=== Work required ===
Answer these from the lockdown editorial below:
1. Which Magritte painting is used to describe how time has changed?
2. Where are alligators said to roam?
3. What is growing at an alarming rate after cities and towns reopened?

=== Extract ===
__________
By Pendery Weekes
This issue of the New Art Examiner is unique. Nearly all of us around the world have been under some form of lock-down. Some of us have been confined to our homes, others are allowed to go out for essential food shopping, to pick up medicines at the pharmacy, or to do exercise once a day, others cannot even take out their dogs for a walk, yet others still are free to go out to their hearts’ content as long as they practice social distancing. Sadly, others are dying or are dead. We’ve lost our sense of freedom, which we endure, hoping to calm the contagion of the virus. Who knows what will work in the end? What’s important is that we can come out of our cages, physical and mental, as they are becoming quite confining.
In any case, from Ivy in Hong Kong, to Liviana, Anna Maria, Maria Grazia, Loretta in Milan and Anita in Venice, Katie in Warsaw, Viktor in Vermont, Miklos in Toronto, Ben in Amsterdam, Margaret in Chicago, Al in Washington DC and all of us down here in ‘sunny’ Cornwall, somehow we have been able to focus and write, not just about the exhibitions we have seen or haven’t seen yet, but also about our deepest thoughts on the art world. Time has stopped, or rather, like Magritte’s painting, Time Transfixed, our time has changed to another dimension – the alone time of isolation and disconnection. We’re getting mixed up on what day it is, as they’re basically all the same, day runs into night, night runs into day, and then all over again. Only the well-disciplined are doing it right, getting up at the usual hour and going to bed before midnight. However, having time to reflect is a rare gift that we have now, in this world of always running on super busy. Busy has stopped and has been replaced with thought.
Our artworld as we have known it will change; the standstill that the virus has given us, with thought necessarily replacing doing, gives us the impetus to make change and to become creative once again. Will there be geopolitical alignments that change the way our world is organized? Will we waste less and finally decide that it’s time to fix this environmental mess we have made of our world as we know it? As alligators roam the Fort Myers’ shopping mall in Florida (the new shopaholics) and wild boars wander the city streets of Bergamo, our world may take on another dimension. It could become better; let’s hope that once this is over, we can focus on what’s important to us most and not waste any more time on the superfluous. I agree with what Miklos Legrady said about wanting to start a new art movement of beauty. “Nobel physicist Paul Dirac said whenever he sees beauty in his equations, he knows he’s on the right track. Einstein and numerous others concur.” Miklos is “testing if the science behind beauty also applies to fine art.” Something worth thinking about, even when we are released from our cages.
How indeed “our time has changed to another dimension”, the SAD dimension. Even though once again we are able to travel somewhat, life isn’t like it was before Covid-19 – it’s become socially distanced and sanitized (give me some germs any day!). After cities and towns reopened, we can all see the numerous closures of businesses with unemployment growing at an alarming rate. The social distancing risks destroying our social fabric and relationships and most of all it risks destroying art..As a visual experience art needs to be seen and sometimes enjoyed with others.
__________
=== Information given ===
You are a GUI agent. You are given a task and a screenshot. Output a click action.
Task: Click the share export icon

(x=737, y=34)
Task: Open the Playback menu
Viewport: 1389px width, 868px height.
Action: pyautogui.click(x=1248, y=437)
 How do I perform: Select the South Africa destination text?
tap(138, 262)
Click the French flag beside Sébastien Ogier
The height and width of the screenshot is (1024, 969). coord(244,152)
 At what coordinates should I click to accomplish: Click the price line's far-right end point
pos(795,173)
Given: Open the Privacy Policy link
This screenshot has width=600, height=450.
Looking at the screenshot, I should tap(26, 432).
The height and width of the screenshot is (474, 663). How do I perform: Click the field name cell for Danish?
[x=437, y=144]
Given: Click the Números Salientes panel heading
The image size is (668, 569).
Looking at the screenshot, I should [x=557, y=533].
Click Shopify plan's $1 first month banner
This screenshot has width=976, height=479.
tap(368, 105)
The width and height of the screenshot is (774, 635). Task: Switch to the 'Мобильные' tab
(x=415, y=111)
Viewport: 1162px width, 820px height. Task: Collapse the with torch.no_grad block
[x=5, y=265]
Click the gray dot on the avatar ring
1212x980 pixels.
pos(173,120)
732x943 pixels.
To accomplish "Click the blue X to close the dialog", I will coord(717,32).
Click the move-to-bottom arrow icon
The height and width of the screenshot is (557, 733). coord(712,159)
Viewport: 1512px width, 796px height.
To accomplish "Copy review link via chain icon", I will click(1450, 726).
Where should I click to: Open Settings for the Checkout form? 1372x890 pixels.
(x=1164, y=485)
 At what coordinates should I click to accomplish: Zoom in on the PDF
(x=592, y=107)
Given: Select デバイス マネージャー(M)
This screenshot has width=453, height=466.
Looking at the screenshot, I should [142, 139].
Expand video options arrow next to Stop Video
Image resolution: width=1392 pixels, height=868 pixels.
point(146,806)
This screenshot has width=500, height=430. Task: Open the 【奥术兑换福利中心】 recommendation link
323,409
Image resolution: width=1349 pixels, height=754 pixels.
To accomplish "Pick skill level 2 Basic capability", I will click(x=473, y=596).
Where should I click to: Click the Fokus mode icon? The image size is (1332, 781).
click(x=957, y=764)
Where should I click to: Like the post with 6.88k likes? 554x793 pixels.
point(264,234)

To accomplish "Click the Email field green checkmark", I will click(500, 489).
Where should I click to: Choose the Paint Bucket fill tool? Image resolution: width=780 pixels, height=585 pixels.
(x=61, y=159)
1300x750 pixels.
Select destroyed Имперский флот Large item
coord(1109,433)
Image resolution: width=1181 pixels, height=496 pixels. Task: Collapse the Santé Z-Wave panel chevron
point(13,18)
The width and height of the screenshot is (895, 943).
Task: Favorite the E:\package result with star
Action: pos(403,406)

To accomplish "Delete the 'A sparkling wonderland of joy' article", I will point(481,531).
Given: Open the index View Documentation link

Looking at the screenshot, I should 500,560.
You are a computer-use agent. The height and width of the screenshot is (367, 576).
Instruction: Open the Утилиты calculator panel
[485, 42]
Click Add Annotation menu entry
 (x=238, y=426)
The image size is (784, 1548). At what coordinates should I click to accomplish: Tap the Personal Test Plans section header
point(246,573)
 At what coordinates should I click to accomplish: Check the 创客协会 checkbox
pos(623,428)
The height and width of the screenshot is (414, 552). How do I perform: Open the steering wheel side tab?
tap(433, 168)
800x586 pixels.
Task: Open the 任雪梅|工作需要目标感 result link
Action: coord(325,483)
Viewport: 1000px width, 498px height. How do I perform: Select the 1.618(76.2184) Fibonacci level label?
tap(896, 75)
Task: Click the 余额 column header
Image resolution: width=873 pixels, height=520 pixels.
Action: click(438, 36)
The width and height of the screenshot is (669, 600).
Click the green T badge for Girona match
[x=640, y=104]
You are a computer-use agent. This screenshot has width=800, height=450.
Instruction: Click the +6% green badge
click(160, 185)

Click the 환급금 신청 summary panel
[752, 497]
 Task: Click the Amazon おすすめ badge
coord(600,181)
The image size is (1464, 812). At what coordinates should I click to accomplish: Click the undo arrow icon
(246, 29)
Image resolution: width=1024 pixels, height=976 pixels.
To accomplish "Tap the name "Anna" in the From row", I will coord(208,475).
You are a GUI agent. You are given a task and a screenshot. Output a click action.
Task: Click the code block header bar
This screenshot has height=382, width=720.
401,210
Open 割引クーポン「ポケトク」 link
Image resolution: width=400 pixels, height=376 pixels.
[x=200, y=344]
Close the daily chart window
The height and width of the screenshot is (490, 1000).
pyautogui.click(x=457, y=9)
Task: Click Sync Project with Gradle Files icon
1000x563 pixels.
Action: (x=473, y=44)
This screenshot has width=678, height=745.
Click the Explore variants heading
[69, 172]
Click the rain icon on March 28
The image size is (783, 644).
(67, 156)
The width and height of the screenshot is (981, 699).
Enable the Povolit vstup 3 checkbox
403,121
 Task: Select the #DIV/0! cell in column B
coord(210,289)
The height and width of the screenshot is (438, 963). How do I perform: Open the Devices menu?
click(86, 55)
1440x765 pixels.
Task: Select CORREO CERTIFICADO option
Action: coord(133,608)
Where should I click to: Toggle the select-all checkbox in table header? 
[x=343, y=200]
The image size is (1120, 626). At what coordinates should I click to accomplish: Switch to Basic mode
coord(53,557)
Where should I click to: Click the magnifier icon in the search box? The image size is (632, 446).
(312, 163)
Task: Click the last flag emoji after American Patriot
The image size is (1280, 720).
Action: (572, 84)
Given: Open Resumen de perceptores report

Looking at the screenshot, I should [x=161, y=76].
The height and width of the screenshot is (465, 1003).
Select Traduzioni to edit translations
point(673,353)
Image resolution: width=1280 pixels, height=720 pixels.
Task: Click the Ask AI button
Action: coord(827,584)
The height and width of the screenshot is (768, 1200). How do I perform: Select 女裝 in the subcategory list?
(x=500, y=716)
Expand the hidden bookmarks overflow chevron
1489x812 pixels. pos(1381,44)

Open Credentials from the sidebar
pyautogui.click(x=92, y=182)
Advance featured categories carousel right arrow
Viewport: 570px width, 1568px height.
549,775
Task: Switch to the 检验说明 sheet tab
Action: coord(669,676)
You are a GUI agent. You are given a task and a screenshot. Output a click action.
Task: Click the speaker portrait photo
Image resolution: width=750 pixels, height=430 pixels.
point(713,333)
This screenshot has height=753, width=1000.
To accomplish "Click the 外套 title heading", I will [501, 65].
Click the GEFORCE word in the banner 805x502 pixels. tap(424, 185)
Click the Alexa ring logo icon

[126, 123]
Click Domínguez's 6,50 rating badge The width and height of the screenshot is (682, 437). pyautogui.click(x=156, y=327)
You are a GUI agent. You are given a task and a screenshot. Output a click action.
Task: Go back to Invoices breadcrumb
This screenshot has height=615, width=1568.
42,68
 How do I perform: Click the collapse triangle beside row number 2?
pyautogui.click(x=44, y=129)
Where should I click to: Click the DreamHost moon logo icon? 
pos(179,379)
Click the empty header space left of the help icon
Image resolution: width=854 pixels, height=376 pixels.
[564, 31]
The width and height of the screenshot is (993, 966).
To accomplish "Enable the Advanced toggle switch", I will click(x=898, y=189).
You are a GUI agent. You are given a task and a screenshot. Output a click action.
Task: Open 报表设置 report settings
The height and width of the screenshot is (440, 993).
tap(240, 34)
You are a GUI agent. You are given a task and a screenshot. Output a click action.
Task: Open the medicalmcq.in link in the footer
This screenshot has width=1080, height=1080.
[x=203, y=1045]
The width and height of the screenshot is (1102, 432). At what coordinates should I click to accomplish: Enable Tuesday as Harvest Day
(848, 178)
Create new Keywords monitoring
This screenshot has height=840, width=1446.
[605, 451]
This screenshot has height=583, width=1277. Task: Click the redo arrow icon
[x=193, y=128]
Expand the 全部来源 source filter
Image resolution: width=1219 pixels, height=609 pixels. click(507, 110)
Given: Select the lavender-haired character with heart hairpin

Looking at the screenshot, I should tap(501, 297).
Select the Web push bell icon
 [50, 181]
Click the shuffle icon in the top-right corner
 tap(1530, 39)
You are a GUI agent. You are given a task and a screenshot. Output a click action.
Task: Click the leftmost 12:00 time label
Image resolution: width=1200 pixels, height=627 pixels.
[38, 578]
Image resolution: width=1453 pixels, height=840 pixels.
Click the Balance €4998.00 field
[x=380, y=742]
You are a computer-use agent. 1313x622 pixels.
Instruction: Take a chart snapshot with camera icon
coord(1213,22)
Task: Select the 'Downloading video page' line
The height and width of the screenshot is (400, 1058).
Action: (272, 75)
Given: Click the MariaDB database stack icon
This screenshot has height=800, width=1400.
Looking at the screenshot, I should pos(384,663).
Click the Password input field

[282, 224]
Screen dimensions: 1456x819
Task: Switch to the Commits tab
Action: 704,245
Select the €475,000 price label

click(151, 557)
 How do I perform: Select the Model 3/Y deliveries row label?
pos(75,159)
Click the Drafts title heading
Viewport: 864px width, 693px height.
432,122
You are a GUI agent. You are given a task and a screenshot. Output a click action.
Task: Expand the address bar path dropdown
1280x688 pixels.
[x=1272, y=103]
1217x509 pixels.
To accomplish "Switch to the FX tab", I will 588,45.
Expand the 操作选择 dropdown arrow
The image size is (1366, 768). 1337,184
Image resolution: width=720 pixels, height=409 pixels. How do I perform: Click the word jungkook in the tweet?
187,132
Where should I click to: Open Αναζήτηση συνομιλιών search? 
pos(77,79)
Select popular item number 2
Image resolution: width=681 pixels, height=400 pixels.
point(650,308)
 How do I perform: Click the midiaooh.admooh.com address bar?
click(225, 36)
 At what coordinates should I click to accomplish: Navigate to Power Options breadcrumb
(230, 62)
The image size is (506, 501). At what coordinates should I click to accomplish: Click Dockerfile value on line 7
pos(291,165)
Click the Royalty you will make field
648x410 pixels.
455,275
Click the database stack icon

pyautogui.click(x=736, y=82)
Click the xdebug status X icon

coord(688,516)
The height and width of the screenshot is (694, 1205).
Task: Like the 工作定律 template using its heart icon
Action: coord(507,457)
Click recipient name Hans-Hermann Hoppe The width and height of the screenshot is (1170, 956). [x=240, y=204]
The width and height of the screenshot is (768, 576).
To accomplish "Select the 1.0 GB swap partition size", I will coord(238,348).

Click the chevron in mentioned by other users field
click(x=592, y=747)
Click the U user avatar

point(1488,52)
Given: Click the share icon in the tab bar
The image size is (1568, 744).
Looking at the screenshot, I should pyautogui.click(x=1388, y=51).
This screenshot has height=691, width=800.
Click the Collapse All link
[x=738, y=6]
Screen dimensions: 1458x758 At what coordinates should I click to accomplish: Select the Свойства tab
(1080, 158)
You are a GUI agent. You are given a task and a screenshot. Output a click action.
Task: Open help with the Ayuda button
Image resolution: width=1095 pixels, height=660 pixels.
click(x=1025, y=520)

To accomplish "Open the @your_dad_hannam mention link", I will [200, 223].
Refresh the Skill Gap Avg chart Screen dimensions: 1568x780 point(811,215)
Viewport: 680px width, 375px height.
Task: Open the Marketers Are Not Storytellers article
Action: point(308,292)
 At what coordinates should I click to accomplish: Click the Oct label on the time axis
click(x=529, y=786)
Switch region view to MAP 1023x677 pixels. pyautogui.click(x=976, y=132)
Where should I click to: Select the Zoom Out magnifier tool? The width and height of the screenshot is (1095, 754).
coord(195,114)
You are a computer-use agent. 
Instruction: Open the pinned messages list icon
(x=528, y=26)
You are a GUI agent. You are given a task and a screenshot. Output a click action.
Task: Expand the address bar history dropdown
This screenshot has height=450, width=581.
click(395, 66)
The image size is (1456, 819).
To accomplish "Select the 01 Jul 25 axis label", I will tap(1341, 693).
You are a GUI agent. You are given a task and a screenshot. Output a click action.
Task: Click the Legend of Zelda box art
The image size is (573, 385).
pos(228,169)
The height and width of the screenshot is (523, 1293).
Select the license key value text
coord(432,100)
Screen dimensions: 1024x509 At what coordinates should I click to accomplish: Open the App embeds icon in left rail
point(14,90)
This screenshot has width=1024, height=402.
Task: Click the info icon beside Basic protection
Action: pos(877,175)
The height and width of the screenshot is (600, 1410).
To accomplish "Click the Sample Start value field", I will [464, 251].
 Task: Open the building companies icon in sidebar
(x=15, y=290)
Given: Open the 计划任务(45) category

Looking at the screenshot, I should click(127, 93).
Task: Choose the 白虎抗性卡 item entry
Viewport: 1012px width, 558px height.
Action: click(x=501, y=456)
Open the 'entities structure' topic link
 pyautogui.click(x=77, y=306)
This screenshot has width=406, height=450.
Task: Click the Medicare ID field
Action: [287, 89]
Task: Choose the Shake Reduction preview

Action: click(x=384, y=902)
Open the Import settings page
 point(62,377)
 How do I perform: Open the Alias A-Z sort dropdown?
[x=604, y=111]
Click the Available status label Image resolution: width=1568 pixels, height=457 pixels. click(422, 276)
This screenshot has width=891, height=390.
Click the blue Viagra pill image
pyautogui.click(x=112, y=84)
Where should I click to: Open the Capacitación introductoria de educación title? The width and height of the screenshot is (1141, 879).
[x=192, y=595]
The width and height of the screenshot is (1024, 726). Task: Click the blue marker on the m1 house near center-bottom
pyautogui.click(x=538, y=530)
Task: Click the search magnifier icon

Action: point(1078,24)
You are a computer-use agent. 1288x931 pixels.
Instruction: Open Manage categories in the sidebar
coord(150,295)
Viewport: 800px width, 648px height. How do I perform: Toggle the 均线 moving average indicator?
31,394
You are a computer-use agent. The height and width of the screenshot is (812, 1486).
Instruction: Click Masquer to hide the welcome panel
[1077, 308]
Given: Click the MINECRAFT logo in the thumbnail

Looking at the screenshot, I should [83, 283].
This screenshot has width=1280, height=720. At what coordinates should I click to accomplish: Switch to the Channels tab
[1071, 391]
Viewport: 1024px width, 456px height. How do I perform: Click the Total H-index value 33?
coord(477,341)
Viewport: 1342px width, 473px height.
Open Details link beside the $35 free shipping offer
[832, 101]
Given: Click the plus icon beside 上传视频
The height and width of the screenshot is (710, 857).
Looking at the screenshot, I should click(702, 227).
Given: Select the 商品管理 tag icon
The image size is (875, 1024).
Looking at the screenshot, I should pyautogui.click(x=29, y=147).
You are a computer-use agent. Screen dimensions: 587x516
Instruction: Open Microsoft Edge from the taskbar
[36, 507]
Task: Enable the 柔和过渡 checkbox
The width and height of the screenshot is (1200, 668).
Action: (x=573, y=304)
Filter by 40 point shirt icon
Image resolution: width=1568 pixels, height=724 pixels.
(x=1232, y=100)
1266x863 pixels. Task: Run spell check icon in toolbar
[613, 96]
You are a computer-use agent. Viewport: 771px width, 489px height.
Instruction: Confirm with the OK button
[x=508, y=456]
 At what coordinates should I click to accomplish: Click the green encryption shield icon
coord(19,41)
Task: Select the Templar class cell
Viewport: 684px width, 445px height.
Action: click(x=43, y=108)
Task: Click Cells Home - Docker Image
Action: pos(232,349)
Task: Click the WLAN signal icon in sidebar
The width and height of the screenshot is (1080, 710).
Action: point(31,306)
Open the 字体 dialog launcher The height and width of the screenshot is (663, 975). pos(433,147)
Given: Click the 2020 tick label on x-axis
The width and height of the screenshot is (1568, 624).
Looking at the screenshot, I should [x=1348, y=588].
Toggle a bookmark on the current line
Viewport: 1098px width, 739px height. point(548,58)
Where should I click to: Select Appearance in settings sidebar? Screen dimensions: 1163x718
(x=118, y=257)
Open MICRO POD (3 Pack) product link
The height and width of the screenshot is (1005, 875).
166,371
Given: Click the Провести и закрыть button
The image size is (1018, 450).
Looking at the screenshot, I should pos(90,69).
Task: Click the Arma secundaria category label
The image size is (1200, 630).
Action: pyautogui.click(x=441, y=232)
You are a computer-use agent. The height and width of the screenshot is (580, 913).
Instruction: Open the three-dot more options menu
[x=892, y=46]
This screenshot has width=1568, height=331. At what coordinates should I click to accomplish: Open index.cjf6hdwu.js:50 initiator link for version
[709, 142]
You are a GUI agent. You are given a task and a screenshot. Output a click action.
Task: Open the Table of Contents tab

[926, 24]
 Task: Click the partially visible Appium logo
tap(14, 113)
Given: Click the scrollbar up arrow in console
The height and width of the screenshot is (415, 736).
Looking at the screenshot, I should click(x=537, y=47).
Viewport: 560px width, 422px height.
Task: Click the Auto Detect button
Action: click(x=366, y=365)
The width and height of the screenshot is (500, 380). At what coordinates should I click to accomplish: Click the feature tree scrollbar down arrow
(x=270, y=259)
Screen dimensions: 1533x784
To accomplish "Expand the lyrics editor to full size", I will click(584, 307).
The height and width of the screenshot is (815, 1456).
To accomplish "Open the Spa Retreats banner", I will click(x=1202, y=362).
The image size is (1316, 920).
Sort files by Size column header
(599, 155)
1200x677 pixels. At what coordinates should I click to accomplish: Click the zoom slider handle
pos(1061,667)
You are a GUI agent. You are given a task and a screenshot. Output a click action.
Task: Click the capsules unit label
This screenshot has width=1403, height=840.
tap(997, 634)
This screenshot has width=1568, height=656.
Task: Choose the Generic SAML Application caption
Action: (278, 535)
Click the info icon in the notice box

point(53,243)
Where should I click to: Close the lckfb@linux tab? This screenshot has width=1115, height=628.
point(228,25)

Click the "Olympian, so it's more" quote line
__________
=== Response for this exercise ===
1. Time Transfixed
2. The Fort Myers shopping mall in Florida
3. Unemployment